LAProof.accuracy_proofs.float_acc_lems
Floating-Point Operation Accuracy
t .
The mutual exclusion condition \(\delta \cdot \varepsilon = 0\) reflects
the standard decomposition: in the normal range only relative error is incurred, while in the
subnormal range only absolute error is incurred.
Structure
- Signed zero lemmas: behavior of operations when one argument is zero.
- Signed zero facts: FT2R evaluations at signed zeros.
- No-overflow predicates: fma_no_overflow, Bmult_no_overflow, Bplus_no_overflow, Bminus_no_overflow.
- Generic rounding lemma: generic_round_property, which extracts the \((\delta, \varepsilon)\) decomposition from the Flocq library for an arbitrary real number.
- Per-operation accuracy and finiteness lemmas for BFMA, BMULT,
BPLUS, and BMINUS, each in two forms:
- a form assuming a no-overflow hypothesis on real-valued arguments;
- a primed form (fma_accurate', BMULT_accurate', etc.) assuming only that the floating-point result is finite, from which the no-overflow condition is derived automatically.
- Correctness lemmas (BFMA_correct, BMULT_correct, BPLUS_correct): these combine the finiteness of inputs and the rounding identity into a single conclusion.

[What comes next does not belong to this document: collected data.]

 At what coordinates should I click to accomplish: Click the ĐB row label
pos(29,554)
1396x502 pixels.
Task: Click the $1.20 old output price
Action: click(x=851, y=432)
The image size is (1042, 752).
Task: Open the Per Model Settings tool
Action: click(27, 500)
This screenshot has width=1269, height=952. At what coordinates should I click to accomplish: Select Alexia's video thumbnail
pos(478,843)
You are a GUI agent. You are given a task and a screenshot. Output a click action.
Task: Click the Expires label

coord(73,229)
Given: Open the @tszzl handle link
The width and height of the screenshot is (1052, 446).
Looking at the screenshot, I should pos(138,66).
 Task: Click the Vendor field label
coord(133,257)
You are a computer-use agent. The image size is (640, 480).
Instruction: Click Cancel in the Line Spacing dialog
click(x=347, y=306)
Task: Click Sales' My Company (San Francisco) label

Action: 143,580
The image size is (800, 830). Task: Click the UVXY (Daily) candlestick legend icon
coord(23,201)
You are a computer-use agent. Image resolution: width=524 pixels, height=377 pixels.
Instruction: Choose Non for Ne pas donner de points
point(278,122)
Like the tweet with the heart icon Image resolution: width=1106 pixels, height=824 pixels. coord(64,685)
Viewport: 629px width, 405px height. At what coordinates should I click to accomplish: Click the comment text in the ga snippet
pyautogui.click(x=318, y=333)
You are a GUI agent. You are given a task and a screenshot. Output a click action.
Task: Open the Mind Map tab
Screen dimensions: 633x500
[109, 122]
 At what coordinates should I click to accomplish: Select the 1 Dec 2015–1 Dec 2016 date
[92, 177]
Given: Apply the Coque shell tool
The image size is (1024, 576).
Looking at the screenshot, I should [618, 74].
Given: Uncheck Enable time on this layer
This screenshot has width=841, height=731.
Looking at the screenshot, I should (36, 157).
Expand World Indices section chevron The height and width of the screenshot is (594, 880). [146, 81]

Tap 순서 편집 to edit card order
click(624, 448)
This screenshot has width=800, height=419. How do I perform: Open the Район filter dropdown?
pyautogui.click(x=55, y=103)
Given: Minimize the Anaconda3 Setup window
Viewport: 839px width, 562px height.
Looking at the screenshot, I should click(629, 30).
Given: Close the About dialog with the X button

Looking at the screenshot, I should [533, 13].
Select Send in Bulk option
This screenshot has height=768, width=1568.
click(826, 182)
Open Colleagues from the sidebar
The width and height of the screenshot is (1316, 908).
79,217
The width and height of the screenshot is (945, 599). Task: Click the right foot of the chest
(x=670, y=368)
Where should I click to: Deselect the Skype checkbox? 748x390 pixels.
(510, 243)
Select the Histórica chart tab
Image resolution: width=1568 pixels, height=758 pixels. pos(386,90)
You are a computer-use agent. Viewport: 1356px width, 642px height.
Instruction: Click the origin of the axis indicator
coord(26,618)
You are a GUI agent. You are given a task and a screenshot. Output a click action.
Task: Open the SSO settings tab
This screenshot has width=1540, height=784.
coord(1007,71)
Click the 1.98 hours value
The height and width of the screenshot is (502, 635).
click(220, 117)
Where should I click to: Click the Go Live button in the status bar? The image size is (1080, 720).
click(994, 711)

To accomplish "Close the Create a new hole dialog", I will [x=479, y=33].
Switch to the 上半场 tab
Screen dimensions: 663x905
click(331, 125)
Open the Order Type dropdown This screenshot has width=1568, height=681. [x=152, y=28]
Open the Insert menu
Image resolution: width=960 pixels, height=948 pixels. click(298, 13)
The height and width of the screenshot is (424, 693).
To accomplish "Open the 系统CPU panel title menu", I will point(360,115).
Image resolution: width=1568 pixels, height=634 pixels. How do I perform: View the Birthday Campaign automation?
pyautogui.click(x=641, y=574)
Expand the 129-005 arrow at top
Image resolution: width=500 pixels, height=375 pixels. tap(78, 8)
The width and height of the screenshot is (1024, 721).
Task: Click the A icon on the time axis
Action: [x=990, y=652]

From LAProof.accuracy_proofs Require Import preamble common.
Section GenFloat.
Context {NAN : FPCore.Nans} {t : type}.
Signed Zero Lemmas
Lemma Bmult_0R (a f : ftype t) :
Binary.is_finite (BMULT a f) →
FT2R a = 0 →
(BMULT a f) = neg_zero ∨ (BMULT a f) = pos_zero.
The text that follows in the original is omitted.